_Exercise passage_:
★ ★ ★ ★
However, with the stonefish, I feel that at last, I have found the perfect weapon for someone who is both irrationally obsessed with getting back at someone, but also incredibly nervous about even the smallest social contact. Like, I would imagine, the entire readership of this blog.

The genus Synanceia contains five species of stonefish; although some references seem to suggest that there could be as many as thirty – this is probably due to the fact that the genus (Synanceia), subfamily (Synanceiinae) and family (Synanceiidae) names all sound pretty much identical. Besides, as we will discover later, five species of stonefish are five too many, unless of course you are some sort of unbalanced sociopath seeking fish-based revenge, which the blog stats imply you probably are.  They are found throughout shallow tropical seas, from the Red Sea to Singapore to Australia; the latter should come as zilch surprise to anyone who actually knows Australia. Furthermore, one of the species we are talking about has the name S. horrida. I’m going to take a massive guess here that this name is not a reference to the pleasant, safe and tasty nature of this fish. The species most widely discussed, however, is S. verrucosa, which sounds like an unpleasant skin condition. Which, ironically, is what these animals look like.

They say you should never judge a book by its cover, but in the case of Stonefish you might as well go ahead, as their horrific outer appearances merely a pale reflection of just how awful these animals are. Seriously, if they weren’t so necessary for my unnecessarily convoluted vengeance stratagem, I would not touch these things with a barge pole. (In fact, I am actually not touching them at all; as we will see later such a move would be incredibly stupid and leading to my revenge ironically backfiring on me). In fairness, though, you probably wouldn’t look much better if you adopted the lifestyle of the stonefish, which basically involves lying in mud, and occasionally opening your massive mouth wide open, which causes a current to sweep smaller fish right into you.

“Hi! I’m Sally the Stonefish! Incredibly, I am even worse than I look!” (Pic. Credit

You can kind of see the problem, can’t you…a fish, brilliantly camouflaged, that lurks just offshore (or occasion, on the shore – the things have been known to survive being outside of water for more than twenty hours) and, and I should probably stress this point, is incredibly dangerous. Because what the stonefish has are little dorsal spines on its back, that act as a defence against predators.  And what these little dorsal spines do is inject a little bit of poison, which is said to cause the worst pain in the entire world. (How do they figure that out, anyway? Is there an incredibly luckless intern who travels the world getting attacked by various animals?).
★ ★ ★ ★
(Source records)
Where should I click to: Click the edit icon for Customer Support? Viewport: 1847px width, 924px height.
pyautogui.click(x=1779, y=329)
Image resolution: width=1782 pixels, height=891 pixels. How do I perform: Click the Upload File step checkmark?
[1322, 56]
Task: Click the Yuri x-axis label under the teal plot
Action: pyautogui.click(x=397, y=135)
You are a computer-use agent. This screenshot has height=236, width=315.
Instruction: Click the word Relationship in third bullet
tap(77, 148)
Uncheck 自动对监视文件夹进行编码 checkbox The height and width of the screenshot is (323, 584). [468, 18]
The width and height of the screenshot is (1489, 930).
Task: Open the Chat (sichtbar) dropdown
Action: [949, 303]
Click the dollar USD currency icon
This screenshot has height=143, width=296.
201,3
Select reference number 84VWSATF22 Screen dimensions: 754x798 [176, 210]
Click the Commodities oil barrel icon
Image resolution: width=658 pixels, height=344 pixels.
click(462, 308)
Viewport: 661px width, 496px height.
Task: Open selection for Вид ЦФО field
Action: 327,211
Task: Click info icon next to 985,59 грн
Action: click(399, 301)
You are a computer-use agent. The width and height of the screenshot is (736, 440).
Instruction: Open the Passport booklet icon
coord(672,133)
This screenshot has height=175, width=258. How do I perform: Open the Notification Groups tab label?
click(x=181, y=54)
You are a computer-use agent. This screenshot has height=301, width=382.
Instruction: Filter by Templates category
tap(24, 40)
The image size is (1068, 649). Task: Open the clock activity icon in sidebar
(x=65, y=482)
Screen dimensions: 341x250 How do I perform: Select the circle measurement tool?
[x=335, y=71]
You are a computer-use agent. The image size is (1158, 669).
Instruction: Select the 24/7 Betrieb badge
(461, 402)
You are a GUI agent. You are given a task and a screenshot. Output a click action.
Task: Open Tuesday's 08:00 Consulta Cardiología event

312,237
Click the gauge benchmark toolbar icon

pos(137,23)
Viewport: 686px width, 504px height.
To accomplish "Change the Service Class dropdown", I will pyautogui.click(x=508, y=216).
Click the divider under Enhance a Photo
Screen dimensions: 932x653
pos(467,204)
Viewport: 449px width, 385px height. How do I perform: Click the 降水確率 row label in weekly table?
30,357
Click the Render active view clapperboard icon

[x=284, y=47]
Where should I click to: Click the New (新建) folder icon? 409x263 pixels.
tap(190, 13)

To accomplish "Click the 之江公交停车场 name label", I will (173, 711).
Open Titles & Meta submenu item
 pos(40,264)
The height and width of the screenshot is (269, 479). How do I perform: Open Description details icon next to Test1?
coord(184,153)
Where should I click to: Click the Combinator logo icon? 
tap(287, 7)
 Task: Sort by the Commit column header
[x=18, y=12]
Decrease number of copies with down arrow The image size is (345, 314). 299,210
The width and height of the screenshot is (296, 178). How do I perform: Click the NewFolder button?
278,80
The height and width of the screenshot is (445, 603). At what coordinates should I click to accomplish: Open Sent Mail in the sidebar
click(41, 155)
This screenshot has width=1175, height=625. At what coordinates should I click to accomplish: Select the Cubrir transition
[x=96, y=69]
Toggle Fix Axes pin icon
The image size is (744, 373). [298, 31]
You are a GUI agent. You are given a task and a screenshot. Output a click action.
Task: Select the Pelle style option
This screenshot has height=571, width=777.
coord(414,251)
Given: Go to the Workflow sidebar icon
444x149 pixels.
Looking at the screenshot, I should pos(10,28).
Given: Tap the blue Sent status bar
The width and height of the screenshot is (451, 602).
★ ★ ★ ★
_Activity 1_:
Reproduce the stonefish passage word for word from "You can kind" to "by various animals?).".
_Activity 2_:
Carry the stonefish passage forward, picking up right after its final sentence.
The records were drawn from a separate source.

_Exercise answer 1_:
You can kind of see the problem, can’t you…a fish, brilliantly camouflaged, that lurks just offshore (or occasion, on the shore – the things have been known to survive being outside of water for more than twenty hours) and, and I should probably stress this point, is incredibly dangerous. Because what the stonefish has are little dorsal spines on its back, that act as a defence against predators.  And what these little dorsal spines do is inject a little bit of poison, which is said to cause the worst pain in the entire world. (How do they figure that out, anyway? Is there an incredibly luckless intern who travels the world getting attacked by various animals?).

_Exercise answer 2_:
This venom contains a whole host of ingredients (Garnier et al 1994) which altogether induce intense, agonising pain, vomiting, nausea, swelling of the affected area and a fall in arterial blood pressure, which in turn can lead to heart failure in some cases (Garnier et al 1996, ). People who have experienced this sting have compared it too, amongst other things,  having sledgehammer hammered down repeatedly on the affected area ( . Others have talked of an intense burning sensation, sometimes so bad that they lose consciousness, or beg to have the limb amputated. The pain can last for weeks after the sting, and sometimes affects the rest of the body as well – not just the stung bit. Finally, even a traditional treatment – immersing the affected area in hot water, which helps to break down the venom – has its risks, as it can promote the growth of infectious bacteria ( .  Also, wearing shoes may not help you, as there are reports of the spines piercing the souls and still envenomating the foot. Interestingly, some have claimed that their arthritis got better after a stonefish sting; this is almost certainly because after that you’d have to have your arm sawed off by a rusty hacksaw before you even complained about pain again. However, despite all this, deaths from the stonefish are actually rather rare, which makes it even more suitable as a revenge weapon.

After all, you want people to know you went to all that trouble of locating, buying, keeping and feeding a stonefish, then transporting it to right outside their front door, all because they brought the last Mars bar in the shop.